Empecemos por el principio, por clarificar conceptos y desbrozar datos: se entiende por brecha salarial de género la disparidad de remuneraciones entre mujeres y hombres (en salario medio por hora), medida sin tener en cuenta diferencias de partida como la segregación ocupacional por sexos, la diversidad de puestos o niveles profesionales, la mayor cualificación o experiencia, la existencia de jornadas parciales, o cualesquiera otras condiciones o circunstancias que pudieran justificar objetiva y razonablemente el contraste de cuantías.

La discriminación salarial se produce sea cual sea la desagregación verificada —las mujeres cobran menos que los hombres en cualquier caso—, y es universal.
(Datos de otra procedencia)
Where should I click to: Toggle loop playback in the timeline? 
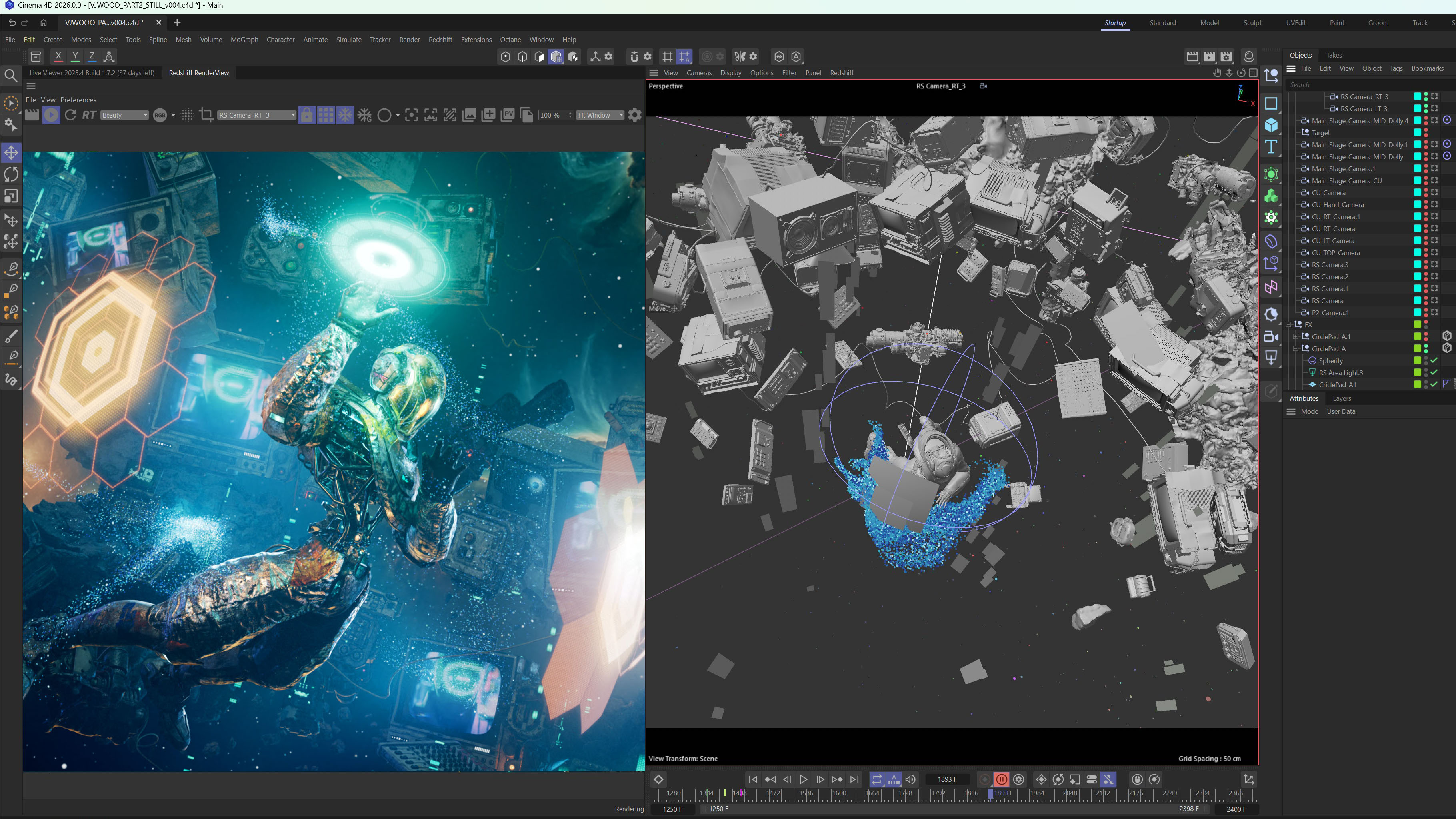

Lo muestran fuentes de la autoridad del Global Gender Gap Report (informe que elabora el Foro Económico Mundial), que en términos de equidad salarial sitúa a España en el puesto 106 de un total de 145 países; o el Informe Mundial sobre salarios 2014–2015 de la OIT; mientras que la Comisión Europea fija la brecha en una media del 16,5%, que en España se mueve en una horquilla de entre un 18 y un 27%.

Por paradójico que pudiera parecer, la brecha aumenta cuanto mayores son los niveles de formación, la edad o la antigüedad del trabajador; más elevado el puesto de trabajo, mejor el empleo, y mayor y más competitiva y productiva es la empresa. Si se toma la variable del rendimiento del trabajador, la brecha se incrementa aún más (41,3%, frente a 19,3%).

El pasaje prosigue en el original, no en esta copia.